Jaime – Ainda estamos em processo de definição, consultando várias pessoas da comunidade universitária. Nossa intenção é montar um grupo de trabalho que contemple a Universidade em sua diversidade de áreas. E o perfil, para nós, está bem claro: vamos reunir pessoas com conhecimento em suas áreas específicas, que demonstrem disposição para se dedicar integralmente à gestão e que tenham lealdade institucional.

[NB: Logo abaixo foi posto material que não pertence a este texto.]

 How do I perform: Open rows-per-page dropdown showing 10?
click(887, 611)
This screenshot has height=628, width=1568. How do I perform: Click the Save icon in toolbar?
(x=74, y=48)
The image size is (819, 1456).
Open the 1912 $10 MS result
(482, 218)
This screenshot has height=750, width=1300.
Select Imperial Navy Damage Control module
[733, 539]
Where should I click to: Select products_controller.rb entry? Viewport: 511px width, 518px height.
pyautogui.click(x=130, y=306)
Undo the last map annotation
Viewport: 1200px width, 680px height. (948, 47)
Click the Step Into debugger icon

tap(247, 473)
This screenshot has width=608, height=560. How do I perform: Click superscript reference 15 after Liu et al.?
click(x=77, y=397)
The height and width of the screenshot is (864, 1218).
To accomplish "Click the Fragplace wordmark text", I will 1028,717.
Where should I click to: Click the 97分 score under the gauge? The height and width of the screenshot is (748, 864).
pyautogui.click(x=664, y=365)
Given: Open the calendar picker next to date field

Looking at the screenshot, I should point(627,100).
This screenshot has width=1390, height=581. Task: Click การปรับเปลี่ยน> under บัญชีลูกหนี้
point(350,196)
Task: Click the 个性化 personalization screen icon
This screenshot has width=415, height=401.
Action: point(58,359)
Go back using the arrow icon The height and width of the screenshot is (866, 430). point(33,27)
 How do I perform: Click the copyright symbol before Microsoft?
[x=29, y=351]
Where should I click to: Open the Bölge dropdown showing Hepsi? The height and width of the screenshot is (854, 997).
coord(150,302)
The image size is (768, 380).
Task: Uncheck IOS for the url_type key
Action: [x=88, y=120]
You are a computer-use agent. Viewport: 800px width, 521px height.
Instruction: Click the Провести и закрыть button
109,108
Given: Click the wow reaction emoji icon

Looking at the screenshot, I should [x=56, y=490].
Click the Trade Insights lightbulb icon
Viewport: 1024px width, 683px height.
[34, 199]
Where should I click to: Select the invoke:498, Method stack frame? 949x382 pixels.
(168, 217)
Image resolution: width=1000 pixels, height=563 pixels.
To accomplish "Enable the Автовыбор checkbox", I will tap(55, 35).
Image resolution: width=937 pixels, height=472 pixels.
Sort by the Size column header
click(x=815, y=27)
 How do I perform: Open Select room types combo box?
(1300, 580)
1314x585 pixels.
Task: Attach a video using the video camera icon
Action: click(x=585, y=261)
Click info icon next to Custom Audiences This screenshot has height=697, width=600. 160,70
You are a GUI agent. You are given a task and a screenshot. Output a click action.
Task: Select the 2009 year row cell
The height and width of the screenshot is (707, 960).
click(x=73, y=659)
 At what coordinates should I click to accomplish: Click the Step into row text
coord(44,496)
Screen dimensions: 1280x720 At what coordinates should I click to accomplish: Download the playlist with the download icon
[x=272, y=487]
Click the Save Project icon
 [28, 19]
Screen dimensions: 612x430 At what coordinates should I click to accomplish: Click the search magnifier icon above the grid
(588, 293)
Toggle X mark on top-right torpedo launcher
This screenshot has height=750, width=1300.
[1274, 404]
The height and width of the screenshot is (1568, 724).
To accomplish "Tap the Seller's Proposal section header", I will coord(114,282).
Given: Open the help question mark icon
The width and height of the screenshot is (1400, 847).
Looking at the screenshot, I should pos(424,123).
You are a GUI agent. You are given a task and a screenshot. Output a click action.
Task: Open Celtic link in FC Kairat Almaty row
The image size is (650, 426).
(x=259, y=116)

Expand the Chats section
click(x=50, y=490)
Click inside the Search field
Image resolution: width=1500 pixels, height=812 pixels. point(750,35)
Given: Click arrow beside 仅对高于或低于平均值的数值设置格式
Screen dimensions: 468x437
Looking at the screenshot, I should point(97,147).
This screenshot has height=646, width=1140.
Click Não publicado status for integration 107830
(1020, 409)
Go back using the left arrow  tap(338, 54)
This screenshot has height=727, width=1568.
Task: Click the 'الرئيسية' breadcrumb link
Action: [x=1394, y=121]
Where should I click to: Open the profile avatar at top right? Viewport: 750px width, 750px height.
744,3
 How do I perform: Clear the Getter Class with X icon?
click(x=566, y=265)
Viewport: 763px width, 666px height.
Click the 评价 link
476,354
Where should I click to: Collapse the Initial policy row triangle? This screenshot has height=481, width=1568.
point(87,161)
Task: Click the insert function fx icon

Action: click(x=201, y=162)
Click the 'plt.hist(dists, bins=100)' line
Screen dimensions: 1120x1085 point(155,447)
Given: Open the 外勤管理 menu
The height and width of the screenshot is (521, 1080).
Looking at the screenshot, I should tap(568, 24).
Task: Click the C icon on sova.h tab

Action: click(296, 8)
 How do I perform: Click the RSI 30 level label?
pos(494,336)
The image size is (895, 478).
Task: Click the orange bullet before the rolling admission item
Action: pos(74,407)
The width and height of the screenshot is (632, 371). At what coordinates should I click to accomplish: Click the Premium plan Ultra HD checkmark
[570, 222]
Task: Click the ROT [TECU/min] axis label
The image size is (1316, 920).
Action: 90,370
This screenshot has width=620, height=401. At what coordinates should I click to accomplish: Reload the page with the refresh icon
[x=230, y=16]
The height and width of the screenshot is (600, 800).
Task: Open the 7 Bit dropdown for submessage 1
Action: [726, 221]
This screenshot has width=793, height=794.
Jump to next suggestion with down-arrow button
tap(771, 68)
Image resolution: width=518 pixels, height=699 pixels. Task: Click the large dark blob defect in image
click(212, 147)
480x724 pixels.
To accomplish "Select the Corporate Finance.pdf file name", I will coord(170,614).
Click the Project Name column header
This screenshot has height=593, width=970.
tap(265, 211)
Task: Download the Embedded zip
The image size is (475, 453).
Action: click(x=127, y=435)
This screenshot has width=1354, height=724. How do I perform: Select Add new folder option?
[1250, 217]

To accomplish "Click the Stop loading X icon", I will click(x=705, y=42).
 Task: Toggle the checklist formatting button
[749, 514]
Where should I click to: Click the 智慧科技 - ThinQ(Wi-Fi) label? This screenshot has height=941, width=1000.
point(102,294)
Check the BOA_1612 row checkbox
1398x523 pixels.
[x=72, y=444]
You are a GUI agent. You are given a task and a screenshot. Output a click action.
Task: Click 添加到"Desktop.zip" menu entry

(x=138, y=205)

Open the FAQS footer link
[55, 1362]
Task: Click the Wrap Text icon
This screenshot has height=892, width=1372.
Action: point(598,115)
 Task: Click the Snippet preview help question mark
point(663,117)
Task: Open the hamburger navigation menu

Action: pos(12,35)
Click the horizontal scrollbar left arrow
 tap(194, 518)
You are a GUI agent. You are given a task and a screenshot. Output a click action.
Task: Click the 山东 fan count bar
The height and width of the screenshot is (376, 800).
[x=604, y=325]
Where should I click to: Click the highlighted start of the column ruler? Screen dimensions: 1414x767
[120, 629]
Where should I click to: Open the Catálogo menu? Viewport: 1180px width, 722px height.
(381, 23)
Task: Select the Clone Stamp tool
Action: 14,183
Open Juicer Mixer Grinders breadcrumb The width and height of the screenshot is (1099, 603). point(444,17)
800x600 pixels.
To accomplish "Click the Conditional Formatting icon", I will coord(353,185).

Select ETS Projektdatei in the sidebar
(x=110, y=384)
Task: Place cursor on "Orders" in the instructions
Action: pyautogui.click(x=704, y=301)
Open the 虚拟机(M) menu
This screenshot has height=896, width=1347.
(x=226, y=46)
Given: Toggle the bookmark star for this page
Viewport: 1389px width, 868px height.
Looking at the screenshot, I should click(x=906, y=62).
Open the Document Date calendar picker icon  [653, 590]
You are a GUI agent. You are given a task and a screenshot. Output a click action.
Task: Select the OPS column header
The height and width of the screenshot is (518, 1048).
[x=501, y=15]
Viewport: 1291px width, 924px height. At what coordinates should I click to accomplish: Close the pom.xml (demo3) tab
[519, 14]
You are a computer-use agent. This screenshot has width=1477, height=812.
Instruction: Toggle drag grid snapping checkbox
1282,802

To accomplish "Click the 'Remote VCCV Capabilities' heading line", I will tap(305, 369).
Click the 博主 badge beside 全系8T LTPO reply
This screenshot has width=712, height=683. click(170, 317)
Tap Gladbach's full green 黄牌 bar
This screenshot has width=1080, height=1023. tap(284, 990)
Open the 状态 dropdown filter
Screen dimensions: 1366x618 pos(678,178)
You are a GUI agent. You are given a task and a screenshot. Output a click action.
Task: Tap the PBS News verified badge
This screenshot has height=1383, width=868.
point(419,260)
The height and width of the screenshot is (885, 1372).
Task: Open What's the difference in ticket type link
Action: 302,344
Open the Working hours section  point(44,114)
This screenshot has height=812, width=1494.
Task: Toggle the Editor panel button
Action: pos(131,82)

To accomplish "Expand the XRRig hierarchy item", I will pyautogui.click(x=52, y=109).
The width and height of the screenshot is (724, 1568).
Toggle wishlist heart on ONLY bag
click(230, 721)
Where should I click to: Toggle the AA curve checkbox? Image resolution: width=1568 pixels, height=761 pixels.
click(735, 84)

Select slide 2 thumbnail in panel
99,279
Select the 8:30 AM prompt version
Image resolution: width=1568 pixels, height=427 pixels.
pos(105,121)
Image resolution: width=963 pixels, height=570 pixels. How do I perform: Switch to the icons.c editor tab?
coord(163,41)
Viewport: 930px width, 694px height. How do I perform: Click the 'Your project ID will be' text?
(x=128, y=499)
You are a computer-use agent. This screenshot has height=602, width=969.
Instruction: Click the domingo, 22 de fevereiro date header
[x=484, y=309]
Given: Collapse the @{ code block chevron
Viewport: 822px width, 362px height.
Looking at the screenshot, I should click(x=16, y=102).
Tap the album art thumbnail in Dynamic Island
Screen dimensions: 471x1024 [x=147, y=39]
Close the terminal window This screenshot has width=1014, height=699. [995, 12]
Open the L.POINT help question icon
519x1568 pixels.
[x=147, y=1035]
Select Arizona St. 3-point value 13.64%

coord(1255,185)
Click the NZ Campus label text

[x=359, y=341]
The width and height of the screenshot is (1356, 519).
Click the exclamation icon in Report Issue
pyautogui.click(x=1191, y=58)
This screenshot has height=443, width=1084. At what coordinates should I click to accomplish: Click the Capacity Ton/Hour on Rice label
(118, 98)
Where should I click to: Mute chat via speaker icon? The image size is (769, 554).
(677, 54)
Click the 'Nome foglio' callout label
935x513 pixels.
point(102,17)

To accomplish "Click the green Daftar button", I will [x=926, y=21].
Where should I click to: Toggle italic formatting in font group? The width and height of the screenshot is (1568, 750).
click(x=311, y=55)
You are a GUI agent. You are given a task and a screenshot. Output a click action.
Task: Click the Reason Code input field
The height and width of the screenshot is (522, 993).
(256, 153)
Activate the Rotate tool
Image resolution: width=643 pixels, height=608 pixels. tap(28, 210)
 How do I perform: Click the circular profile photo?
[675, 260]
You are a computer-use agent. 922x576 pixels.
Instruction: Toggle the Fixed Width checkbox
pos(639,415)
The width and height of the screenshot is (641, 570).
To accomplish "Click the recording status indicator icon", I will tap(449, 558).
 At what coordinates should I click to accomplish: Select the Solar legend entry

Também pretendemos incorporar o maior número possível de técnicos e administrativos à equipe.

Há algum aspecto que gostariam que ficasse registrado, ao final do mandato, como uma marca da gestão?

Jaime – Além de reavaliar e valorizar a graduação, de ampliar o apoio à pós-graduação e pesquisa, de aperfeiçoar a gestão de recursos humanos e de alargar a política de assuntos estudantis, pretendemos enfrentar dois desafios cruciais. Um diz respeito aos campi. Com a futura chegada da Faculdade de Direito e da Escola de Arquitetura, estará concretizado no campus Pampulha o ideal universitário, lançado em 1949, quando a UFMG se federalizou. Esse ambiente público, na nossa compreensão, precisa receber uma atenção prioritária não apenas no que diz respeito à sua ocupação, mas, sobretudo, em relação ao seu uso como espaço de convivência, como espaço político de decisões, do compromisso com as gerações futuras. E o último desafio aponta para a necessidade de manter a capacidade de interlocução com a sociedade, preservando nossa autonomia e altivez em relação à missão como instituição de ensino superior. Eu e Sandra queremos manter uma relação franca, cordial e sincera com toda a comunidade. Sempre cultivamos esse princípio por onde passamos, nos cargos que ocupamos. A UFMG é uma instituição acadêmica; nossa intenção é deixá-la daqui a quatro anos em um patamar melhor do que se encontra hoje.

Sandra – Em resumo, uma universidade de excelência, mais inclusiva, diversa, solidária. Jaime – E ciente do espaço em que vivemos, do momento histórico que atravessamos no país em que habitamos. Esse é o nosso norte.